**Try it**
Scan the entries for lines with the word "will", then copy those lines.

START Listed entries

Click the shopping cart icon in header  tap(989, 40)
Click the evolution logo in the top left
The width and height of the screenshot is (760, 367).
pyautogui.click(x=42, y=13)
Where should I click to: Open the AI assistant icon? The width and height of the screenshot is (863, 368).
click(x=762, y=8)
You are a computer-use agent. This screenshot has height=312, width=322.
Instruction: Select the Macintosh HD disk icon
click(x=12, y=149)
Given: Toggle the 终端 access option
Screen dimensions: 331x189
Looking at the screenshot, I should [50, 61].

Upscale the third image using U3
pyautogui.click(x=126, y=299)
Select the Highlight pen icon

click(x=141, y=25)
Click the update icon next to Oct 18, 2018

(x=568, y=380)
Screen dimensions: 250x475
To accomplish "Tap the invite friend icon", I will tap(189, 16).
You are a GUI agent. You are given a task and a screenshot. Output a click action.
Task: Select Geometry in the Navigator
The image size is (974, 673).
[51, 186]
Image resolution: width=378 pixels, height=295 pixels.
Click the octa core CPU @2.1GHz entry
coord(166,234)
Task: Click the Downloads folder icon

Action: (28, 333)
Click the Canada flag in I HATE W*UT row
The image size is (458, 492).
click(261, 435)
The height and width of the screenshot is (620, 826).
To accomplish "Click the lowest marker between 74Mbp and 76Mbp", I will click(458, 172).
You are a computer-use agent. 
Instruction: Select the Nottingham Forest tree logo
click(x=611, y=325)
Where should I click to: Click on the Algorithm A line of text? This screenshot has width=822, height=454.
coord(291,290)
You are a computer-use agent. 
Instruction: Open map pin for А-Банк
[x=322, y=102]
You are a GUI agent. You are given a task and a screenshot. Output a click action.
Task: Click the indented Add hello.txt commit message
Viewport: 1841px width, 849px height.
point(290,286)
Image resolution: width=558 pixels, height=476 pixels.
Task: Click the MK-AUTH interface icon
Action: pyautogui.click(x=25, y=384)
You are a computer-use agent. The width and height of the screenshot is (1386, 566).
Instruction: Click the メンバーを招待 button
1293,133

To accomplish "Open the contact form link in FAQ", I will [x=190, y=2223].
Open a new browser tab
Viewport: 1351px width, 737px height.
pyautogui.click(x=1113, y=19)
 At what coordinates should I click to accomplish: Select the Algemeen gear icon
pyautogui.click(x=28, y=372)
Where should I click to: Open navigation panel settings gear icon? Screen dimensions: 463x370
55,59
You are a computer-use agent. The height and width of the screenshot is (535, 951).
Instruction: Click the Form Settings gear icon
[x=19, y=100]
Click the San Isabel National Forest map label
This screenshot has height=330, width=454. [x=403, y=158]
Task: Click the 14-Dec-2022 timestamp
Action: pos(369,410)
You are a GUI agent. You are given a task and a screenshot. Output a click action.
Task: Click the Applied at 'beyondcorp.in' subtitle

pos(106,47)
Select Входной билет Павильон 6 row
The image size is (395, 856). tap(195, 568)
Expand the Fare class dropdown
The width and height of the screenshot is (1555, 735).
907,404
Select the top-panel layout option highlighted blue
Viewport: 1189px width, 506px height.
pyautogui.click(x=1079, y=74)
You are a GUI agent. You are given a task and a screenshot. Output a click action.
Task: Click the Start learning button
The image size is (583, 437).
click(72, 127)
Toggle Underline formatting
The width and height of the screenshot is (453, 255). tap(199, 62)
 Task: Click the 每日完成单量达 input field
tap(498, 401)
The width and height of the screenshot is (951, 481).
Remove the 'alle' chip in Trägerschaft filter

END Listed entries

**Solved exercise**
To accomplish "Tap the invite friend icon", I will tap(189, 16).
To accomplish "Click the lowest marker between 74Mbp and 76Mbp", I will click(458, 172).
To accomplish "Open the contact form link in FAQ", I will [x=190, y=2223].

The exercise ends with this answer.